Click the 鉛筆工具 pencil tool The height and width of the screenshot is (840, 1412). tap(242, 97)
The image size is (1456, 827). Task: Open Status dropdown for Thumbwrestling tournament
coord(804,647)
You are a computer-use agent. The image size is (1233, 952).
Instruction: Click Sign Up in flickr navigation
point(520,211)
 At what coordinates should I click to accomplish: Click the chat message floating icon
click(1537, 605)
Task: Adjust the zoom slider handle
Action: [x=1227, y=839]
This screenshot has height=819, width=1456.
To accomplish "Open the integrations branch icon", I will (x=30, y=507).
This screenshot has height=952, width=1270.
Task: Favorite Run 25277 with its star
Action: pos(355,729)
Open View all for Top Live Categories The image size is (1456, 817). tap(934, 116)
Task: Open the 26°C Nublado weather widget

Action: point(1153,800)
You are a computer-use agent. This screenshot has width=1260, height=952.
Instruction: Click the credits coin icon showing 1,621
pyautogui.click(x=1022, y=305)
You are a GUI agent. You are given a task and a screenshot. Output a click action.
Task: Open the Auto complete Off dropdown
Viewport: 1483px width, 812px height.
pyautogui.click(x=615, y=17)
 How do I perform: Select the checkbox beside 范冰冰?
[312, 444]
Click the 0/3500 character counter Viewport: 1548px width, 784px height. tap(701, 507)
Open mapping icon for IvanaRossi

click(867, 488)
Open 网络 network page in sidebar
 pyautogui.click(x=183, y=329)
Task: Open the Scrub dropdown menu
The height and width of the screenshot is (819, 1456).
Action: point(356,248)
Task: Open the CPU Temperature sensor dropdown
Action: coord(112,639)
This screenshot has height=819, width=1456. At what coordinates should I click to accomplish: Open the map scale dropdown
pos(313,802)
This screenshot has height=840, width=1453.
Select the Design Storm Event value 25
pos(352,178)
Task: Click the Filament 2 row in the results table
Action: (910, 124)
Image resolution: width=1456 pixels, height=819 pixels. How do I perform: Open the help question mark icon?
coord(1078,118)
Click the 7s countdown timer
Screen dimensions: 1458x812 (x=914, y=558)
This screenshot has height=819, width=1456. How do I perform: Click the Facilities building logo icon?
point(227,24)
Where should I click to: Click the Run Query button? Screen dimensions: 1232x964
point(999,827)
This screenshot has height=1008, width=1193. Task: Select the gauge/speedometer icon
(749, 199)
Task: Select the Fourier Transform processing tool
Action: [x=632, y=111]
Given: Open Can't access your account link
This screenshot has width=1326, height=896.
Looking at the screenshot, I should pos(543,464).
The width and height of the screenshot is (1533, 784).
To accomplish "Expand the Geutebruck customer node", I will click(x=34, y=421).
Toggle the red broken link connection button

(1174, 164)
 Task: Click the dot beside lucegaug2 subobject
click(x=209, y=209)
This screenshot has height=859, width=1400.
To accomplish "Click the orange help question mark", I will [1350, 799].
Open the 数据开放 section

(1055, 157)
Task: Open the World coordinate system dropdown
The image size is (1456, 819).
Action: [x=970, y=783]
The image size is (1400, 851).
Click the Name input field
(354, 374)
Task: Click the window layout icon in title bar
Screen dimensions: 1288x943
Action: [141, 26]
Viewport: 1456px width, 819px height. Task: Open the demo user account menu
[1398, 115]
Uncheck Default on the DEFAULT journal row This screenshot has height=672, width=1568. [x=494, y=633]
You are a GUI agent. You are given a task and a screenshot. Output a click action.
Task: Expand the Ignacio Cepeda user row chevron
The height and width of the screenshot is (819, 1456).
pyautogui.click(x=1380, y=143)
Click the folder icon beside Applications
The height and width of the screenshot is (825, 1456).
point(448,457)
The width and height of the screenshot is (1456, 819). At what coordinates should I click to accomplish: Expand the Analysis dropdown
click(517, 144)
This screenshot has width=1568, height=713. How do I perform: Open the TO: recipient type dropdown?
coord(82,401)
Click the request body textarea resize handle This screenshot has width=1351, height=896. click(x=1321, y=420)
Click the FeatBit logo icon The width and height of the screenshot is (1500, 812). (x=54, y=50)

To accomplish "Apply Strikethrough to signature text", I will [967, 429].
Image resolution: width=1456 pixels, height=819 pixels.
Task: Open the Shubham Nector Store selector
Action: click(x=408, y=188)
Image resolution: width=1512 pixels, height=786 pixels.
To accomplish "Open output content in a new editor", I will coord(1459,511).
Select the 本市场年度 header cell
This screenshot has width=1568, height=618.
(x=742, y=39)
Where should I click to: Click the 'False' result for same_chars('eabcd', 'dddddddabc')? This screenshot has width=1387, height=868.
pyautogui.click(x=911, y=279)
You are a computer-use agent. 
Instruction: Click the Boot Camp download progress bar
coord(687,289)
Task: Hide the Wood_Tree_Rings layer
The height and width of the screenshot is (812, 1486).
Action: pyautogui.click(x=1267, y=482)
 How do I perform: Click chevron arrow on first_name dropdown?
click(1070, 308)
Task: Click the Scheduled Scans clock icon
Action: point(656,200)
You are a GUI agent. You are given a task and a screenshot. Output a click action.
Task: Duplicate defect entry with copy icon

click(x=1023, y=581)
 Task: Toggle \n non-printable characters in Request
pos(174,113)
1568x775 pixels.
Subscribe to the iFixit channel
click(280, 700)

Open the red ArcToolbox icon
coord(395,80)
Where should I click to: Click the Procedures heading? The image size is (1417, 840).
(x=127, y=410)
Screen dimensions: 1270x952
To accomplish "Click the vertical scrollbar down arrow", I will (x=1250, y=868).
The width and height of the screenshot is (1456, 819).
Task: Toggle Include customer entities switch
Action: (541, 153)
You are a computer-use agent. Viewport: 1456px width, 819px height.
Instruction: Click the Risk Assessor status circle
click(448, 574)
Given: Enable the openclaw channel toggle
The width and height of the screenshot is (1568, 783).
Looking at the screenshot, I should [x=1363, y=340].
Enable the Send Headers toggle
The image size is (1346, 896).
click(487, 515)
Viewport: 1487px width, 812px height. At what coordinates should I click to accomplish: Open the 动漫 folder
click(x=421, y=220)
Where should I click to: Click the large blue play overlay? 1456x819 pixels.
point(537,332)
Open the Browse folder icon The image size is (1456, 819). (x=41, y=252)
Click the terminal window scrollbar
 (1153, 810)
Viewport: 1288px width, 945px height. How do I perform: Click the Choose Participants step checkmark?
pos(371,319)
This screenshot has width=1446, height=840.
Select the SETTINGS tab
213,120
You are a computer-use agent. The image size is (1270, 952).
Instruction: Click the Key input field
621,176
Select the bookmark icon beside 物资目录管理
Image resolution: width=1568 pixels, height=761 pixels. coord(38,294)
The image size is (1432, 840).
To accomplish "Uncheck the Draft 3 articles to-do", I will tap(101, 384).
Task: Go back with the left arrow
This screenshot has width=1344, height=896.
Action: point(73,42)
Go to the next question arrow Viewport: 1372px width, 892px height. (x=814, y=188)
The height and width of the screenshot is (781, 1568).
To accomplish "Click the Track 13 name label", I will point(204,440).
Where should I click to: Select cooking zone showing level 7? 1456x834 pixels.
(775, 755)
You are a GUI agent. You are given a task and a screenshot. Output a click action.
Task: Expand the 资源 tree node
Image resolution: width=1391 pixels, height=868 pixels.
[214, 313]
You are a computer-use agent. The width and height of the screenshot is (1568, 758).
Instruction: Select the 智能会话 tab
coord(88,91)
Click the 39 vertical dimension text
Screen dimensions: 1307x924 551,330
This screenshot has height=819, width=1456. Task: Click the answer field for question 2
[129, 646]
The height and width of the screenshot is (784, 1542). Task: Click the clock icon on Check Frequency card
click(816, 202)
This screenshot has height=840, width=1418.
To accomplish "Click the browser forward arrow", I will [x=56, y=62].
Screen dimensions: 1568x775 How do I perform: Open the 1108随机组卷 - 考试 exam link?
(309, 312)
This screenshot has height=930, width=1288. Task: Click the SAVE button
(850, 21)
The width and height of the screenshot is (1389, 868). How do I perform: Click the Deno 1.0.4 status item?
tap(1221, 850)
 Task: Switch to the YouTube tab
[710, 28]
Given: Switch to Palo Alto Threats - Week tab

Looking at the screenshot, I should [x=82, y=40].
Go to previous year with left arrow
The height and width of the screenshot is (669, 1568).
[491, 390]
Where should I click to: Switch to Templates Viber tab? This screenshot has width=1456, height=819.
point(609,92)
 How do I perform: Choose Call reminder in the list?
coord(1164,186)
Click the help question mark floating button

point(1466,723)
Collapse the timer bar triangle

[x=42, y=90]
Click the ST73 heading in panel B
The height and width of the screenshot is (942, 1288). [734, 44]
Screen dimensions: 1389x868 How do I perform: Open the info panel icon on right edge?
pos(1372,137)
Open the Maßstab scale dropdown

• **Exercise objective**:
Go through the records and gather the lines that hold "Enable".

• **Response area**:
Given: Enable the openclaw channel toggle
Enable the Send Headers toggle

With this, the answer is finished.